South Africa holds rate on lower inflation, weak economy

    South Africa's central bank maintained its benchmark repurchase rate at 5.75 percent, as expected, due to the lower trajectory of inflation and weak state of the economy.
    But the South African Reserve Bank (SARB), which has raised its rate by 75 basis points so far this year, said it still believes that rates have to be raised over time and the "timing of future rate increases will be dependent on a range of factors, including the evolution of inflation expectations, the speed of normalization of monetary policy in the US and the state of the domestic economy."
    The outlook for inflation has improved since the central bank's previous meeting in September, with the risks roughly balanced and headline inflation is now forecast to average 6.1 percent this year, down from the previous forecast of 6.2 percent.
   For 2015 inflation is expected to average 5.3 percent, a sharp drop from the previous forecaster of 5.7 percent and for 2016 the forecast has been revised down to 5.5 percent from 5.8 percent, dropping to 5.4 percent in the final quarter of that year.
    However, given the elevated level of core inflation and that fact that inflation is expected to increase as the impact of lower oil prices dissipates, SARB said it remains vigilant.
    In October, South Africa's headline inflation rate was steady at 5.9 percent, just within the bank's target range of 3 to 6 percent.

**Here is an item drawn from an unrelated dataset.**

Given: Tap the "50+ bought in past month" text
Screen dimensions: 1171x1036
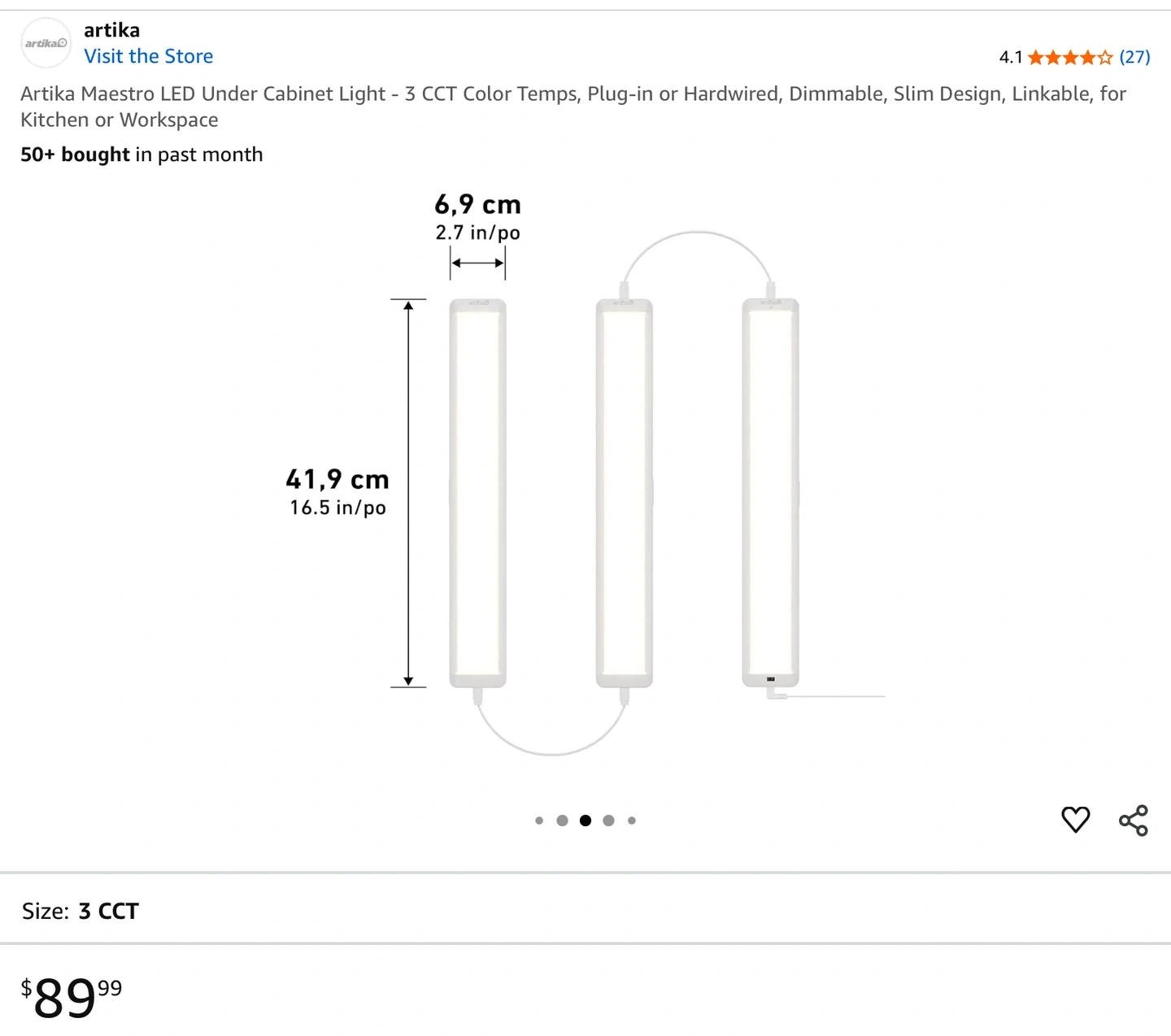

   The South African Reserve Bank issued the following statement by its new governor, Lesetja Kganyago, who took over from Gill Marcus earlier this month.

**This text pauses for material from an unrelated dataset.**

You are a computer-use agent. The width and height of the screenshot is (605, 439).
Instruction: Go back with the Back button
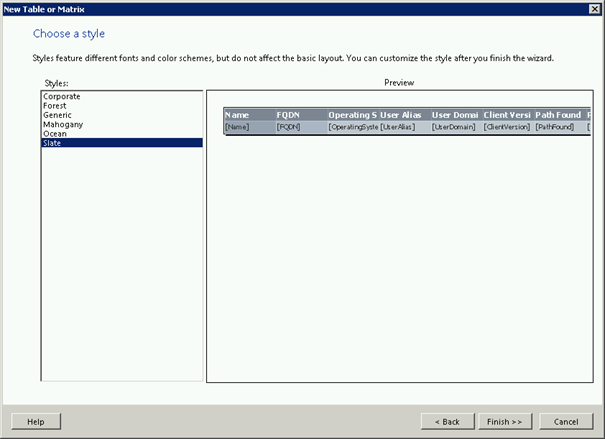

Turkey holds rates, tight stance until inflation improves

    Turkey's central bank kept its policy rates steady, including the benchmark repo rate at 8.25 percent, and confirmed its guidance that the "tight monetary policy stance will be maintained, by keeping a flat yield curve, until there is a significant improvement in the inflation outlook."
    But the Central Bank of the Republic of Turkey (CBRT), which raised its repo rate in January by 550 basis points and then cut it by 175 points from May through July, turned slightly more optimistic about the outlook, saying the contribution of domestic demand to growth was increasing and the moderate course of consumer loans and favorable terms of trade may help reduce the current account deficit.
   As in previous months, the CBRT said elevated food prices continued to delay an improvement in the outlook for inflation though lower commodity prices, in particular falling oil prices were expected to contribute to push down inflation next year, in line with the latest quarterly forecast.
    On Oct. 31, the central bank forecast that inflation in 2015 would decline to a midpoint of 6.1 percent, based on a range 4.6 percent and 7.6 percent, from a midpoint of 8.9 percent at the end of this year and then stabilize at the bank's 5.0 percent target in the medium term.
    Headline inflation rose slightly to 8.96 percent in October from 8.86 percent in September.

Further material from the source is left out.